The preceding classical treatment can serve as the basis for a quantum mechanical analysis. As in the earlier analysis of longitudinal vibrations, use of the continuum approximation neglects the dispersive properties of a discrete medium, which become significant as the characteristic wavelengths of normal modes approach interatomic distances. As will be seen, however, zero-point vibrations in the higher transverse modes (unlike those of the higher longitudinal modes) make only a modest contribution to the positional variance. Accordingly, dispersion is neglected in the following analysis; this neglect should have little effect for $N \geq 10$.

We begin with a model including only the effects of bending compliance, deferring discussion of shear compliance. (Figure 5.11 illustrates the difference between these forms of compliance.) The above values of modal effective mass

Figure 5.12. Dimensionless transverse variance for rods, neglecting shear compliance. The simple approximation is based on Eq. (5.64); the exponential-factor approximation on Eq. (5.65), and the exact semicontinuum sum on Eq. (5.60).

and effective stiffness yield the semicontinuum approximation to the transverse bending variance for a uniform rod. In dimensionless terms analogous to those of the longitudinal-mode analysis:

$\begin{equation*} \sigma_{\mathrm{t}, \mathrm{b}}^{2} \frac{\sqrt{k_{b} \rho_{\ell}}}{\hbar \ell}=\sum_{n=0}^{N-1} \frac{4}{\mathscr{R}_{n}^{2}}\left(\frac{1}{2}+\left\{\exp \left[\frac{\hbar \omega_{0}}{k T}\left(\frac{\mathscr{R}_{n}}{\mathscr{R}_{0}}\right)^{2}\right]-1\right\}^{-1}\right) \tag{5.60} \end{equation*}$(see Figure 5.12).

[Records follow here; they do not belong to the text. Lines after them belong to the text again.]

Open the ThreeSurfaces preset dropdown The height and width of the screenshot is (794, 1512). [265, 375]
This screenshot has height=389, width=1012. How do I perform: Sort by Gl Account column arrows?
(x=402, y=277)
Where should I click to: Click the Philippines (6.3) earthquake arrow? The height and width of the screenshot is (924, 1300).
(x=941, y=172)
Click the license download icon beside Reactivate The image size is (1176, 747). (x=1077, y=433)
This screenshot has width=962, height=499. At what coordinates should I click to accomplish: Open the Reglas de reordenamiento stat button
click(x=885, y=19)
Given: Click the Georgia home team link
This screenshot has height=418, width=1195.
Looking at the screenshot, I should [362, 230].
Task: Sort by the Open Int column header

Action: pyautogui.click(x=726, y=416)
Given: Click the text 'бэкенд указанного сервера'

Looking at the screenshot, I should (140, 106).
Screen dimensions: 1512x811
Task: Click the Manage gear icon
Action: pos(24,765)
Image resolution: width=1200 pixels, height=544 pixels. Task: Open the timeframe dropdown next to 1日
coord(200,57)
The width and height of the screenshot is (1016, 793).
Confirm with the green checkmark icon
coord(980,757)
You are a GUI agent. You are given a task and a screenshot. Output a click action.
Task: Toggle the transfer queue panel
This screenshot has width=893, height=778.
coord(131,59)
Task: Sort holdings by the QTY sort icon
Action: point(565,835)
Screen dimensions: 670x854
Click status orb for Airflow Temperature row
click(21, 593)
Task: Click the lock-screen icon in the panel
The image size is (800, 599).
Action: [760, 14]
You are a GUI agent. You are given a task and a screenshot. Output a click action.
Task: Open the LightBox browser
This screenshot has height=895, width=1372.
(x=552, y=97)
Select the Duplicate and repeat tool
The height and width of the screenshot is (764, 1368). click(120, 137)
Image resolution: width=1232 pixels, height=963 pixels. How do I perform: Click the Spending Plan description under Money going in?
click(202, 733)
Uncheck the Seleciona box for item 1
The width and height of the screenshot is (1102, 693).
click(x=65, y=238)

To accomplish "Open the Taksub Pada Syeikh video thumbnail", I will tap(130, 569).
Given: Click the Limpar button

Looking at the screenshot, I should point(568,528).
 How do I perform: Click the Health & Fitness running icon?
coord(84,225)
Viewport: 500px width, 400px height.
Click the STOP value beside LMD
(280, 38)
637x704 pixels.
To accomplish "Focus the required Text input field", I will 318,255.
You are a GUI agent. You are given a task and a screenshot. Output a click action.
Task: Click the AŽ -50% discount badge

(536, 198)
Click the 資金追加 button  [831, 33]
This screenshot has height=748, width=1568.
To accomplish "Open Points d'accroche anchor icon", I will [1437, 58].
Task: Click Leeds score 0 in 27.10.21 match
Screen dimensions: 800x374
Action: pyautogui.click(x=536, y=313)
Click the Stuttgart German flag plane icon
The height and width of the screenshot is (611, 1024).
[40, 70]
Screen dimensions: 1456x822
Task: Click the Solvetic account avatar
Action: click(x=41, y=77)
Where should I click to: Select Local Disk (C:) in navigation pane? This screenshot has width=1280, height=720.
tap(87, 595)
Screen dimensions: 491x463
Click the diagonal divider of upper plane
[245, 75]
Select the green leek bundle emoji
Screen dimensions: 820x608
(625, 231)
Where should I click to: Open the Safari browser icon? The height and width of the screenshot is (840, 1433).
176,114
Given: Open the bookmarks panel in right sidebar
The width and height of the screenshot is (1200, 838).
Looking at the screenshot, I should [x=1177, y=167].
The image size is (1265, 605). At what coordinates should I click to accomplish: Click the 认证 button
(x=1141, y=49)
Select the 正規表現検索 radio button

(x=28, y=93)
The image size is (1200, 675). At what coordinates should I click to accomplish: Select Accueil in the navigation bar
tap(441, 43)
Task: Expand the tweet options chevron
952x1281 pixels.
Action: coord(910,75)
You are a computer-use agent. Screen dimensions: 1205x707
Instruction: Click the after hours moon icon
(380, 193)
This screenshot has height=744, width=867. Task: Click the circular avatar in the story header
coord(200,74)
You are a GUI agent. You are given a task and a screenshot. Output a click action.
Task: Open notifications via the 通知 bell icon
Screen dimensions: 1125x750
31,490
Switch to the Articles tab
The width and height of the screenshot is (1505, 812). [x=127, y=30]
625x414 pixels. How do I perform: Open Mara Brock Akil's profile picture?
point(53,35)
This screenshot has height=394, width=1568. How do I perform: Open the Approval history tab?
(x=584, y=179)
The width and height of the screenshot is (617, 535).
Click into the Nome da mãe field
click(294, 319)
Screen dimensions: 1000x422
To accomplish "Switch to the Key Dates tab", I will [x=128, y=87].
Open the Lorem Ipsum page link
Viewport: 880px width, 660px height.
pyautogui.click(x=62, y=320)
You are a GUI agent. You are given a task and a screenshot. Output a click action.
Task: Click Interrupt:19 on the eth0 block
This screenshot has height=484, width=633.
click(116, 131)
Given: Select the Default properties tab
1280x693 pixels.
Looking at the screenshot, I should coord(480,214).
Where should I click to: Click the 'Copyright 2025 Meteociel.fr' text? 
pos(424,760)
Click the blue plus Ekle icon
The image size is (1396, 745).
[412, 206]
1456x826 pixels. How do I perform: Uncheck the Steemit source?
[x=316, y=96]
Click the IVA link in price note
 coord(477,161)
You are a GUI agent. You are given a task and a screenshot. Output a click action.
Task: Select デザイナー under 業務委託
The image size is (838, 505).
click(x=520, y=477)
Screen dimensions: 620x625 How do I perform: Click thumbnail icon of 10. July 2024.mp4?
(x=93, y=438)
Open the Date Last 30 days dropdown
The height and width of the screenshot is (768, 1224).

### 5.5.3. Engineering approximations

Expressing the variance directly,

$\begin{equation*} \sigma_{\mathrm{t}, \mathrm{b}}^{2}=\frac{\hbar \ell}{\sqrt{k_{b} \rho_{\ell}}} \sum_{n=0}^{N-1} \frac{4}{\mathscr{R}_{n}^{2}}\left\{\frac{1}{2}+\left[\exp \left(\frac{\hbar}{k T} \frac{\mathscr{R}_{n}^{2}}{\ell^{2}} \sqrt{\frac{k_{b}}{\rho_{\ell}}}\right)-1\right]^{-1}\right\} \tag{5.61} \end{equation*}$Multiplying out and taking the classical limit of the second term yields

$\begin{equation*} \sigma_{\mathrm{t}, \mathrm{b}}^{2}=\frac{\hbar \ell}{\sqrt{k_{b} \rho_{\ell}}} \sum_{n=0}^{N-1} \frac{2}{\mathscr{R}_{n}^{2}}+\sum_{n=0}^{N-1} \frac{4}{\mathscr{R}_{n}^{4}} k T \frac{\ell^{3}}{k_{b}} \tag{5.62} \end{equation*}$In the limit of large $N$, the second term yields the classical continuum result, and may be replaced by the modified classical expression derived above to take account of the reduced bending stiffness of discrete rods where $N$ is small. For the first term (describing zero-point contributions to the variance) solving the equation that defines values of $\mathscr{R}_{n}$ yields the convergent series

$\begin{equation*} \sum_{n=0}^{\infty} \frac{2}{\mathscr{R}_{n}^{2}}=0.5688+0.0908+0.0324+0.0165+\cdots \approx 0.7588 \tag{5.63} \end{equation*}$Substituting the infinite series limit yields the approximation

$\begin{equation*} \sigma_{\mathrm{t}, \mathrm{b}}^{2}=0.76 \frac{\hbar \ell}{\sqrt{k_{b} \rho_{\ell}}}+k T \frac{\ell^{3}}{k_{\mathrm{b}}}\left(\frac{3 N+4}{9 N-2}\right) \tag{5.64} \end{equation*}$Given the size of the first term in the above series and the shortcomings of the continuum model for rods of low $N$, it is useful to consider the case $N=1$. In a rod consisting of a single mass and a single point of bending, the continuum model overestimates the effective stiffness by a factor of three and underestimates the effective mass by a factor of four, making its estimate of the quantum mechanical positional variance conservative by a factor of $(4 / 3)^{1 / 2} \approx 1.15$.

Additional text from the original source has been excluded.